Find the string "arrow" in the records and copy each line where it occurs.

(Data for analysis Opens)

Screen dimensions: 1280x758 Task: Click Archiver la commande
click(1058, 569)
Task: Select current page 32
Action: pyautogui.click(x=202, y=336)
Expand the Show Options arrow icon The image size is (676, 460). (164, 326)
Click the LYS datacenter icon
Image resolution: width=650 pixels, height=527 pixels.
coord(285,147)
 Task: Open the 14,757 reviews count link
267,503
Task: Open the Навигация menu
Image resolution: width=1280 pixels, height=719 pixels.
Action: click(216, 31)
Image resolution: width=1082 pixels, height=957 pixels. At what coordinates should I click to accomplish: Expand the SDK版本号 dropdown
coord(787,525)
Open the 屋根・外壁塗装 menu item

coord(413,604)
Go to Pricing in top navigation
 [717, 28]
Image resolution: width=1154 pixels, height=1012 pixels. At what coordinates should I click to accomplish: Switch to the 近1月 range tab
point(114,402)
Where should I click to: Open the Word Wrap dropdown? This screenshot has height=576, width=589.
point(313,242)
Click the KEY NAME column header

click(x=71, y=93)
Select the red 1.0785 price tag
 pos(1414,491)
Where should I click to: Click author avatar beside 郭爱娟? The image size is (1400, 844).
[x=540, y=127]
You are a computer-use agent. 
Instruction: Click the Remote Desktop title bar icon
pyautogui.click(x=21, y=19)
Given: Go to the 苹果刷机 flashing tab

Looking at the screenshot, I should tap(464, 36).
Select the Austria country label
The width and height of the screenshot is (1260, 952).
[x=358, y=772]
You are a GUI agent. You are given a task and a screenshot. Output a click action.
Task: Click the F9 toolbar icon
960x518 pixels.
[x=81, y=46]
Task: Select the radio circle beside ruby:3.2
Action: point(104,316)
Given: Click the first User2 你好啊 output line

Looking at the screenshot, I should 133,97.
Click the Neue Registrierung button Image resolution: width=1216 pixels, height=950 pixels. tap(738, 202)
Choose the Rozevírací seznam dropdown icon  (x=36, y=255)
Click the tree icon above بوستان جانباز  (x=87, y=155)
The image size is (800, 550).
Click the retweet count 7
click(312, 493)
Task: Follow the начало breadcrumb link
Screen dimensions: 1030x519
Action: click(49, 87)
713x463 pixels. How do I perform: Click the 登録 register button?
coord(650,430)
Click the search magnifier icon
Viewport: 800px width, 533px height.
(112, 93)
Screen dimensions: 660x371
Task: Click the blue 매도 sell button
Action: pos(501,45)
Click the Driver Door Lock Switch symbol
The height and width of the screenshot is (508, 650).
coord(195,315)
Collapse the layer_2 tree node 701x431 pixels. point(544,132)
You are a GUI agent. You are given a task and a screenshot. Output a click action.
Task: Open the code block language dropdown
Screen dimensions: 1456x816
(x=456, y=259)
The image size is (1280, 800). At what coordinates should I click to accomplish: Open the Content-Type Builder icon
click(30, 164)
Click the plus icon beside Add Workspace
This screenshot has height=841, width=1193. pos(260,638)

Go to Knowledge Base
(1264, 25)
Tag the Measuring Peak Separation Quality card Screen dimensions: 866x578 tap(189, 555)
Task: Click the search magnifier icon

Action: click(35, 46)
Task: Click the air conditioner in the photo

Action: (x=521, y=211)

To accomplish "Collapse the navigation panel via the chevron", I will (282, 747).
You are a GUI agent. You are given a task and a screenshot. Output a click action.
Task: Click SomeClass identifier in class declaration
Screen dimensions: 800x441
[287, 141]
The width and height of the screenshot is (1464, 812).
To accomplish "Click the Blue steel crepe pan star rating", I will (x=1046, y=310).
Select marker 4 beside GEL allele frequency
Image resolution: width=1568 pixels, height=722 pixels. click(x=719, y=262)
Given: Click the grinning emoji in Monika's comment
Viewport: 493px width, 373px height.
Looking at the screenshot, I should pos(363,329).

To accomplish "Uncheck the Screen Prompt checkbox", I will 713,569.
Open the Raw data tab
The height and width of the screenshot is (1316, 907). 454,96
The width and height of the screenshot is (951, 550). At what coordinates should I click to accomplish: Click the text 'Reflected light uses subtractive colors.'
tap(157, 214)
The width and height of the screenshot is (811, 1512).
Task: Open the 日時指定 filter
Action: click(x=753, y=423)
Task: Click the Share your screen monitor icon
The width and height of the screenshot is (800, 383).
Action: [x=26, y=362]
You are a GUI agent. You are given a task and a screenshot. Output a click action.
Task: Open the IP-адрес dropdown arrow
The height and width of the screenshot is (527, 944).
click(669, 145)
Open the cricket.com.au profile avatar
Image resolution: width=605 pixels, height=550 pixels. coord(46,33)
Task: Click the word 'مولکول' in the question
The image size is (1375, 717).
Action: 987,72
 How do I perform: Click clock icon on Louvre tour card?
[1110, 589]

(Data for analysis Closes)

◆ Your response:
Expand the Show Options arrow icon The image size is (676, 460). (164, 326)
Task: Open the IP-адрес dropdown arrow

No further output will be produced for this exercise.